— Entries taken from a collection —
=== Begin Enclosure ===
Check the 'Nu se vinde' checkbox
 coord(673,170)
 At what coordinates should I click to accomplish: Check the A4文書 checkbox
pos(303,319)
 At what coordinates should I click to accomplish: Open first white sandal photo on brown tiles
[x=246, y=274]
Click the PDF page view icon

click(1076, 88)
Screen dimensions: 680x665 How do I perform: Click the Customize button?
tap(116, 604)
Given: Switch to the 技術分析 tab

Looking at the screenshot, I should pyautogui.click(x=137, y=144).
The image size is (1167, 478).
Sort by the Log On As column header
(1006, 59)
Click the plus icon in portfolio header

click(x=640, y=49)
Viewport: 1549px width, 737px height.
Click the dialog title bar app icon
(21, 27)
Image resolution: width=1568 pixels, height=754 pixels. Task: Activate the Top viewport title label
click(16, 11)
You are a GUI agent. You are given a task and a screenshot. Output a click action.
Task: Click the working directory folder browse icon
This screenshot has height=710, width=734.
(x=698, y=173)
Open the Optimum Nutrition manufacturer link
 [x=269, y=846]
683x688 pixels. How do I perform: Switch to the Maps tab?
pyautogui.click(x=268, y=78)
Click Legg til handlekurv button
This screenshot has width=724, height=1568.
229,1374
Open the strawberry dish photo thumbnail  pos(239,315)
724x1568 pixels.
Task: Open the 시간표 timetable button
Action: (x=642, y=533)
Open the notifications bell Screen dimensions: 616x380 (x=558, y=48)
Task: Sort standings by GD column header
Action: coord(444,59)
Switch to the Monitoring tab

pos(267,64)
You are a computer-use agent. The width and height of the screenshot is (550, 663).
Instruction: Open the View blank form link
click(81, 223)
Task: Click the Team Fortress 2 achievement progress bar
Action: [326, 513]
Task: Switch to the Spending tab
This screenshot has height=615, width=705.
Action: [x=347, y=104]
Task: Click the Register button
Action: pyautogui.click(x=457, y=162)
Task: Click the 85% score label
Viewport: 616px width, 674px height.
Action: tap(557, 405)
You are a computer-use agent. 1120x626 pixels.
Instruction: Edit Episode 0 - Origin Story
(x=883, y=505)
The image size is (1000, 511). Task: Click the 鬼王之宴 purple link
=== End Enclosure ===
— Your task —
Among the entries above, find the line with "This screenshot has width=724, height=1568." and the line with "Task: Click the 85% score label"; give again exactly these two lines and all lines between them.

— Written response —
This screenshot has width=724, height=1568.
229,1374
Open the strawberry dish photo thumbnail  pos(239,315)
724x1568 pixels.
Task: Open the 시간표 timetable button
Action: (x=642, y=533)
Open the notifications bell Screen dimensions: 616x380 (x=558, y=48)
Task: Sort standings by GD column header
Action: coord(444,59)
Switch to the Monitoring tab

pos(267,64)
You are a computer-use agent. The width and height of the screenshot is (550, 663).
Instruction: Open the View blank form link
click(81, 223)
Task: Click the Team Fortress 2 achievement progress bar
Action: [326, 513]
Task: Switch to the Spending tab
This screenshot has height=615, width=705.
Action: [x=347, y=104]
Task: Click the Register button
Action: pyautogui.click(x=457, y=162)
Task: Click the 85% score label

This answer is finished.